Он повернулся. На его лице появилась вымученная улыбка. Рука, гладившая коня, скользнула вниз.
— Да, хотел.
— Может быть, пройдем в зал?
Адам помедлил. Было видно, как нерешительность борется с вежливостью. В глазах застыло настороженное выражение, а на лице — бесстрастная маска, лишенная каких-либо эмоций. Ральф тоже всегда скрывал чувства под маской, но на его лице все привыкли видеть постоянное выражение балагура и весельчака.
Адам передал Эдрику уздечку, учтиво наклонил голову и последовал за женщиной. К Хельвен приблизилась служанка, обратившись с вопросом по поводу разделки свиней. Адам остановился, оглядываясь по сторонам. Неподалеку сержант муштровал солдат. Под громкие команды солдаты то опускали копья, задевая наконечниками гравий, то со стуком вздымали их вверх, мгновенно формируя густой частокол. Служанка побежала выполнять указание. Возле главного входа два маленьких мальчика играли в шарики. Один из ребятишек поднял голову и сияющими голубовато-зелеными глазами взглянул на сестру и гостя.
— Вы почему не на уроке? — требовательно спросила Хельвен. — Где брат Альред?
— Поехал в город с папой. — Уильям скорчил кислую мину. — Мы будем заниматься уроками после обеда. — Мальчик снова перевел глаза на Адама и остановил завистливый взгляд на украшенных позолотой ножнах и рукоятке меча, совершенно лишенной каких-либо украшений.

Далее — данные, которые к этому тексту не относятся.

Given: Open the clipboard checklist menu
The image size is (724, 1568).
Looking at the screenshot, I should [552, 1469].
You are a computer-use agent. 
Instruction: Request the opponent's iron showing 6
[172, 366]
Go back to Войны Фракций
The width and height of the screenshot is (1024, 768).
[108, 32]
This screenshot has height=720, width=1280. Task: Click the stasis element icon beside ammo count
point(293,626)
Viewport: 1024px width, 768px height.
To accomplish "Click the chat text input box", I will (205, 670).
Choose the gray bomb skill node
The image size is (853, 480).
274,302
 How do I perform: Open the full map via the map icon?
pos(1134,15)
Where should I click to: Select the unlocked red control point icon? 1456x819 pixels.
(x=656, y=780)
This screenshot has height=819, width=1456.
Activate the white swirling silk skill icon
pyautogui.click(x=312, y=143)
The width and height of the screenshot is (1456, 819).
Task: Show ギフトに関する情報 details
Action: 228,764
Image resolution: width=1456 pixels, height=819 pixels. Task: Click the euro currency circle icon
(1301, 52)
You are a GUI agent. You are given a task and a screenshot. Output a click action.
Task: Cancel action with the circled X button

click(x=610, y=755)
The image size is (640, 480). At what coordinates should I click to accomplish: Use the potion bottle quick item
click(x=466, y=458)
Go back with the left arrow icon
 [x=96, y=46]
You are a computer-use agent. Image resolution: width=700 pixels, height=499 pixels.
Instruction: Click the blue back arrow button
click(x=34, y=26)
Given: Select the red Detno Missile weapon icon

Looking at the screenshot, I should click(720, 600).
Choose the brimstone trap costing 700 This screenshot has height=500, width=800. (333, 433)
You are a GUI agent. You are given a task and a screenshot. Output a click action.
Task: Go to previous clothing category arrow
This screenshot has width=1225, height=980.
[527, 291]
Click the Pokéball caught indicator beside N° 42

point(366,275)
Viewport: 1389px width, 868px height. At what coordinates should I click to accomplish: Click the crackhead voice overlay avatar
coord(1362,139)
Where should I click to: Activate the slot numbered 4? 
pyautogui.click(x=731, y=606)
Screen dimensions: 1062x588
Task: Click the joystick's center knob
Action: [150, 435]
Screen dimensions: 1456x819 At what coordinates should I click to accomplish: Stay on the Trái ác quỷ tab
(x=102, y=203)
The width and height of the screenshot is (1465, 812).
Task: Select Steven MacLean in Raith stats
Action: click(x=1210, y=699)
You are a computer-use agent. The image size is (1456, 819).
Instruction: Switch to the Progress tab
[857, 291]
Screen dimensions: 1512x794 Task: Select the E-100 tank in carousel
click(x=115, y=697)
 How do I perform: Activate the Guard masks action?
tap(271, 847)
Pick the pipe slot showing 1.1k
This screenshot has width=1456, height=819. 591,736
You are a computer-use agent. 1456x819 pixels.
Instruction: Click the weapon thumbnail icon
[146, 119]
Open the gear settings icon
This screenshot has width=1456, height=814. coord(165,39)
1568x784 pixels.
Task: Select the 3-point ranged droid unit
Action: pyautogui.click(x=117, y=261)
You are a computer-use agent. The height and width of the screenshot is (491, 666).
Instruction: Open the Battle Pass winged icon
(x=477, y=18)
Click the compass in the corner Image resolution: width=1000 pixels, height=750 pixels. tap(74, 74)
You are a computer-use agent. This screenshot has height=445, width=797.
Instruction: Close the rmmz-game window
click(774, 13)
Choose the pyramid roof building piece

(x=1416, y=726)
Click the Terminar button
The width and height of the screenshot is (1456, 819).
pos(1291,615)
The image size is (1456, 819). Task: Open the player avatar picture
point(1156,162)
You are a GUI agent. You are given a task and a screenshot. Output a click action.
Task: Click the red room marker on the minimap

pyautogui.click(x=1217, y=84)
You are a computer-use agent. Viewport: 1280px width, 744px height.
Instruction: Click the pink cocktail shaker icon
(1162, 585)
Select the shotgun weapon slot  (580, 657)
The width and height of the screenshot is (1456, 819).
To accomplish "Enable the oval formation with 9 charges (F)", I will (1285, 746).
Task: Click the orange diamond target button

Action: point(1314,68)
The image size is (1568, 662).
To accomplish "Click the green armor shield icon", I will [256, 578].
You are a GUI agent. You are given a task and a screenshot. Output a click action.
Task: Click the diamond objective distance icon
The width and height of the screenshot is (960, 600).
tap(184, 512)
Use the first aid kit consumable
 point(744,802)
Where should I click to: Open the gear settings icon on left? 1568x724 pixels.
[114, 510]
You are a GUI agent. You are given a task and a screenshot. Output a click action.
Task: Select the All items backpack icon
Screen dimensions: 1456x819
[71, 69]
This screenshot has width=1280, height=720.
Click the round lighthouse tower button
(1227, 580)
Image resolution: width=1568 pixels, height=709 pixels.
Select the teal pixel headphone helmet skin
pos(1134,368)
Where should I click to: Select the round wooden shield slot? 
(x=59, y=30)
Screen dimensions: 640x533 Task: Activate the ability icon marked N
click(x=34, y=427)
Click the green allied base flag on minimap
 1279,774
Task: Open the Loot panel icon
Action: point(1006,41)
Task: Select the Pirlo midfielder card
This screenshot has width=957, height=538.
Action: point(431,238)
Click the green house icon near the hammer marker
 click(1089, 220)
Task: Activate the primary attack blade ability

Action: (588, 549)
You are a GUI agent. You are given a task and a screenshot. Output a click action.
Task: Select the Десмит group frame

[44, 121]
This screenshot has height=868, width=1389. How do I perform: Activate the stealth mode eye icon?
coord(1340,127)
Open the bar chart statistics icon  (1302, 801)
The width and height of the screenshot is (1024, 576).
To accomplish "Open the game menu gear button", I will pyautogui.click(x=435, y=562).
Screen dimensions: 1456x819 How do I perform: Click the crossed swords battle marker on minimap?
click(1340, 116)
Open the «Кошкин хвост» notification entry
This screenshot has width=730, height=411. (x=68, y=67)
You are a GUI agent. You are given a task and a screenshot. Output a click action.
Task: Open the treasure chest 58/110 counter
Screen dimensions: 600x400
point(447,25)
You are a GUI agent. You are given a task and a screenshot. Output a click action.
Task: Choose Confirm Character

Хельвен посмотрела на Адама.
— Уильяма не было здесь, когда ты приезжал в прошлый раз, — заметила она и обратилась к ребенку. — Уильям, это Адам де Лейси, мой приемный брат. Наверно, ты его не помнишь.
Адам присел на корточки и взял в руки один из круглых гладких камней. Он оставался невозмутимым, хотя прекрасно понял, что слова Хельвен прозвучали не случайно.
— Можно посмотреть твой меч? — смело спросил Уильям, глядя на рыцаря умоляющими глазами. Спохватившись, он добавил: — Пожалуйста.
— Уильям, нельзя быть таким…
— Ничего страшного, — перебил Адам, старясь скрыть владевшее им напряжение. — Я вел себя так же в его возрасте, стоило только увидеть меч твоего отца — или просто любой меч, который попадался на глаза и был интересен, как настоящий, в отличие от моего игрушечного из китовой кости.
Уильям почтительно слушал. Маленький кулачок обхватил обтянутую кожей рукоятку и немного вытащил лезвие. На свету металл сверкнул синеватым отливом. На лезвии виднелись буквы, выполненные инкрустацией из латуни, повторенные несколько раз, образуя узор: О Sancta[2]. Головка рукоятки представляла собой неправильной формы полукруг из отполированной буковой древесины.
— Папа сказал, что на следующий год у меня будет свой настоящий меч! — с жаром заявил мальчик.
— С хорошенько затупленным лезвием, — добавила Хельвен. — Ты и своим деревянным уже столько всего переколотил!
Адам усмехнулся.
— Могу представить! — Сочувственно подмигнув мальчику, он мягко забрал у него оружие и вставил в ножны, взъерошил и без того лохматую черную шевелюру и вместе с Хельвен вошел в замок.
Хельвен послала служанку за подогретым вином и предложила гостю кресло на возвышении возле жаровни. Адам расстегнул накидку, сбросил на подмост, потом снял ножны и положил их сверху.
— Может быть, хочешь снять доспехи? — Хельвен знаком указала на кольчугу, видя, что Адам уселся, вытянув ноги к теплу.
Он покачал головой.
— Нет, спасибо, я заехал ненадолго. Я не отниму у тебя много времени.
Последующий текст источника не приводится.